**WHAT THIS EXERCISE ASKS**
A. Check three statements against the worked solution on the parabola's normal chord. For each, answer yes or no and quote the words of the solution that decide it. (i) The focus of the parabola is S(a, 0). (ii) The normal chord is drawn at the origin. (iii) Q (9a, -6a) is one end point of the normal chord.
B. Answer these questions from the parabola solution, each on its own line:
(i) What angle does the solution give as its answer?
(ii) What equation of the normal does it state?
(iii) Which two values of x does it find for the intersection points?
C. Reproduce part of the parabola solution word for word, beginning at the words "Focus of the" and stopping after "the normal chord.".

**READING TEXT**
Normal chord of a parabola y^2=4ax at point whose ordinate is equal to abscissa,then angle subtended by normal chord to at focus is
Answers
Answer:
90°
Step-by-step explanation:
Hi,
Point whose ordinate equal to abscissa will be such that x = y,
but (x, y) lies on y² = 4ax
⇒ x² = 4ax
⇒ x = 0 or x = 4a
Since at (0,0) we cannot draw a normal chord, hence point at which normal chord is drawn is P (4a, 4a) .
Focus of the given parabola y² = 4ax is S(a, 0).
Equation of the normal chord at ( 4a, 4a) will be
y - 4a/x - 4a = -2
⇒ 2x + y = 12a is the equation of normal.
To find the points of intersection of normal with the parabola , we need to
solve the equation (12a - 2x)² = 4ax
⇒ (6a - x)² = ax
⇒ 36a² - 12ax + x² = ax
⇒ x² - 13ax + 36a² = 0
⇒(x - 4a)(x-9a) = 0
⇒ x = 4a or 9a
P (4a, 4a) and Q (9a, -6a) are the end points of the normal chord.

**STORED DATA**
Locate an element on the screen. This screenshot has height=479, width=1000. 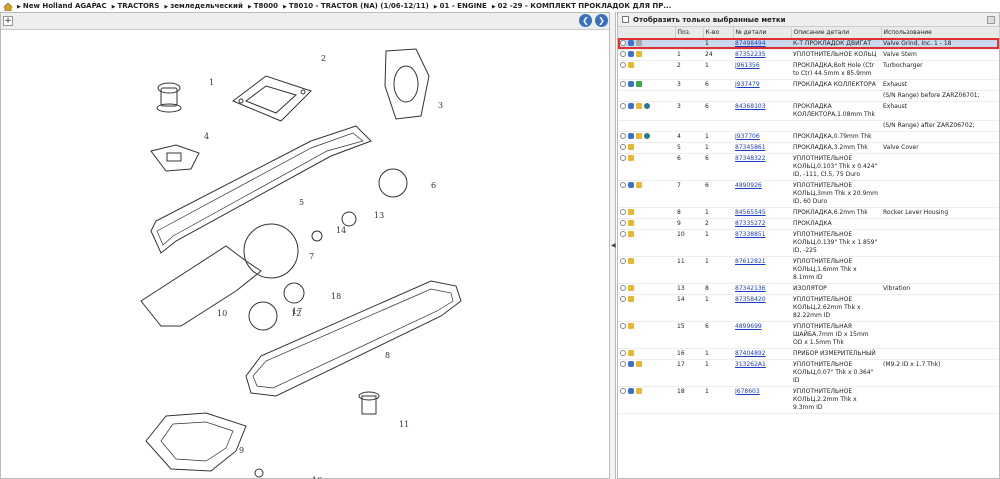
breadcrumb-item-2: земледельческий is located at coordinates (204, 6).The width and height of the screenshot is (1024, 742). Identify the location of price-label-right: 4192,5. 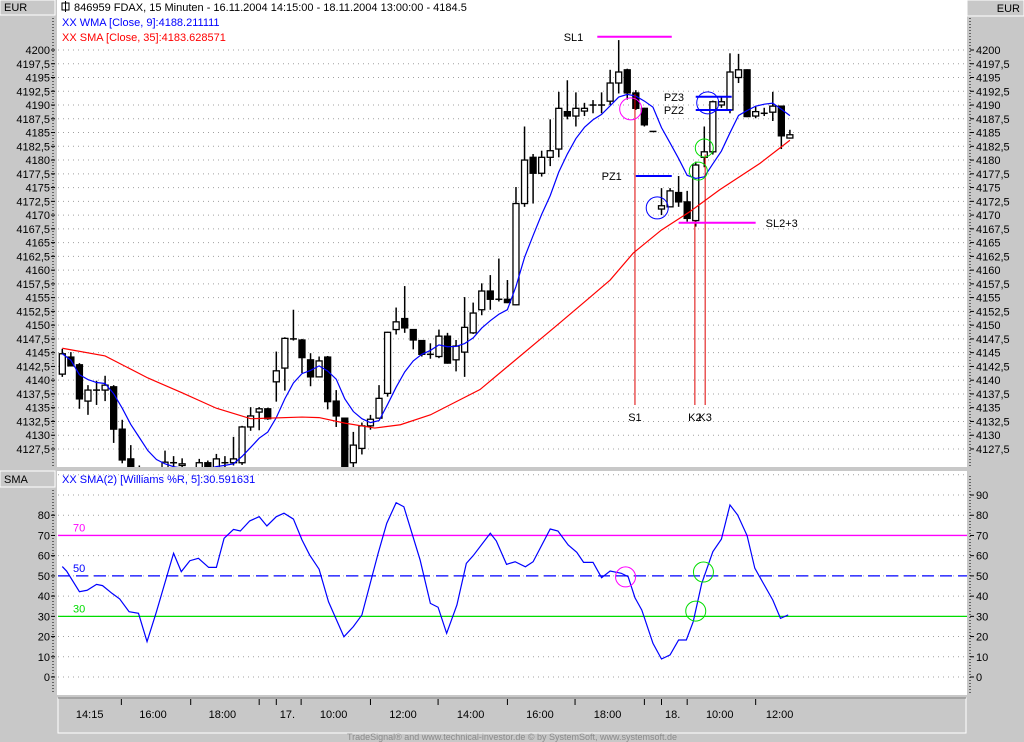
(993, 92).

**RESULTS FOR EACH TASK**
A.
(i) Yes: "Focus of the given parabola y² = 4ax is S(a, 0)."
(ii) No: "Since at (0,0) we cannot draw a normal chord, hence point at which normal chord is drawn is P (4a, 4a) ."
(iii) Yes: "P (4a, 4a) and Q (9a, -6a) are the end points of the normal chord."

B.
(i) 90°
(ii) 2x + y = 12a
(iii) x = 4a or 9a

C.
Focus of the given parabola y² = 4ax is S(a, 0).
Equation of the normal chord at ( 4a, 4a) will be
y - 4a/x - 4a = -2
⇒ 2x + y = 12a is the equation of normal.
To find the points of intersection of normal with the parabola , we need to
solve the equation (12a - 2x)² = 4ax
⇒ (6a - x)² = ax
⇒ 36a² - 12ax + x² = ax
⇒ x² - 13ax + 36a² = 0
⇒(x - 4a)(x-9a) = 0
⇒ x = 4a or 9a
P (4a, 4a) and Q (9a, -6a) are the end points of the normal chord.